What does this article cover?

How to evaluate agents with simulated user journeys that test tool use, recovery, safety and end-to-end task success.

Teams shipping agentic workflows who need repeatable end-to-end testing beyond single-turn prompt evaluations.

Simulated Users for Agent Evaluation: Journeys, Adversarial Prompts and Tool Outcomes

Single-turn prompt evaluations are useful, but agents fail in sequences. They fail after a tool error, after a permission block, after an ambiguous user message, or after a long multi-step plan. Simulated users are a way to test agents end-to-end with repeatable journeys.

Define journeys as task scripts

A journey is a script of user messages and expected outcomes. Start with real workflows:

Account setup, ticket triage, report generation, or knowledge lookup.
Include constraints: tenant context, permissions, and policies.
Define success criteria at the task boundary, not just "the model responded".

This connects directly to operational reliability metrics (see agent reliability metrics).

Include tool outcomes as first-class assertions

For agentic systems, output text is not the only outcome. Assert on:

Tool calls. Which tools were used and with what arguments.
State changes. Did the intended change occur (and only the intended change)?
Side effects. No unintended writes, no duplicated actions, no fan-out loops.

These assertions require strong tool contracts and validation (see tool contracts and structured validation).

Add adversarial and "messy user" variants

Real users do not follow scripts.

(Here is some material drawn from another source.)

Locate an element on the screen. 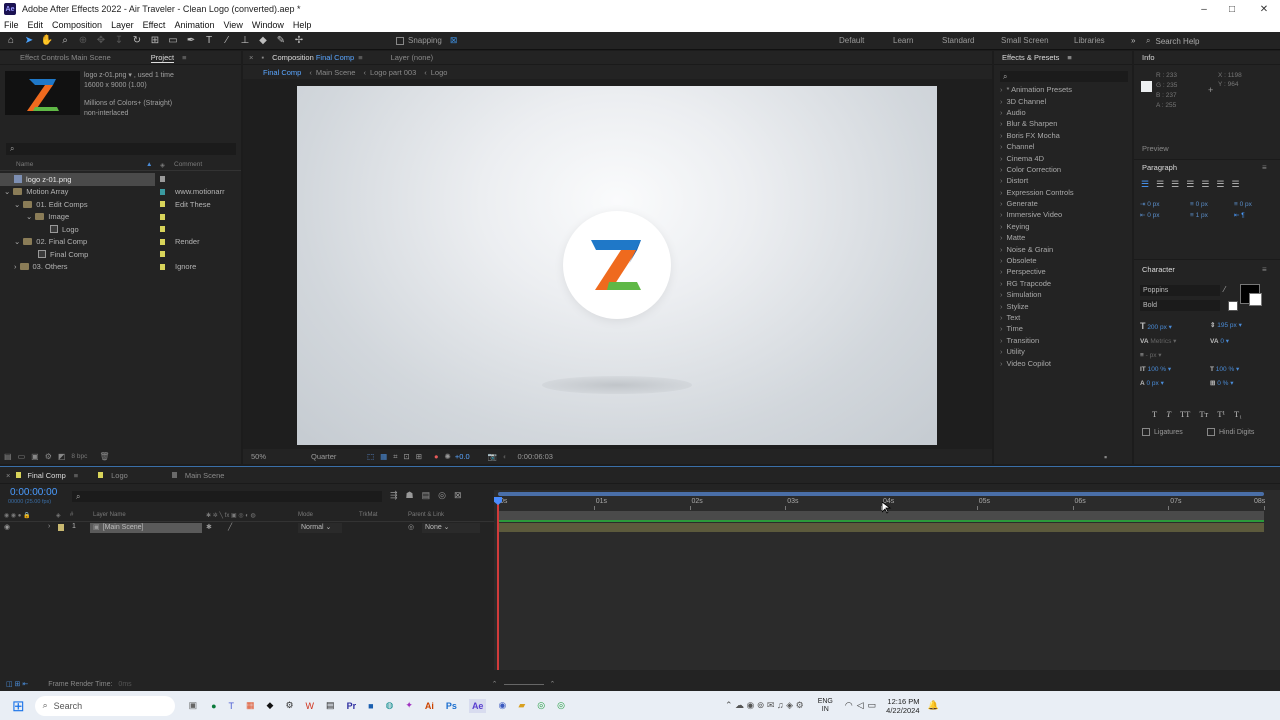 This screenshot has width=1280, height=720. justify-last-right-icon: ☰ is located at coordinates (1220, 184).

Add variations:

Ambiguous inputs that should trigger clarification.
Conflicting requirements that should trigger a safe plan and a question.
Adversarial instructions that try to bypass policy or tool approvals (see red teaming).

This is where many failures appear: the agent becomes overly confident or starts calling tools too early.

Score journeys with a small rubric

Not every journey can be evaluated with exact matching. Use a rubric that covers:

Task success. Was the user goal achieved?
Policy compliance. Did the agent refuse, abstain, or ask for approval appropriately?
Efficiency. Was the number of steps and cost reasonable?

Rubrics keep human scoring consistent (see evaluation rubrics).

Build a regression suite and run it on every change

Journeys become powerful when they are repeatable. Add them to your change process:

Run on prompt changes, tool changes, and routing changes.
Store results with version metadata (prompt/tool versions).
Gate high-risk releases on passing journeys (see prompt registries).

This is the agent version of a RAG benchmark harness (see RAG benchmarks).

Simulated users are not about replacing real user testing. They are about making your most important journeys deterministic so you can ship changes with confidence.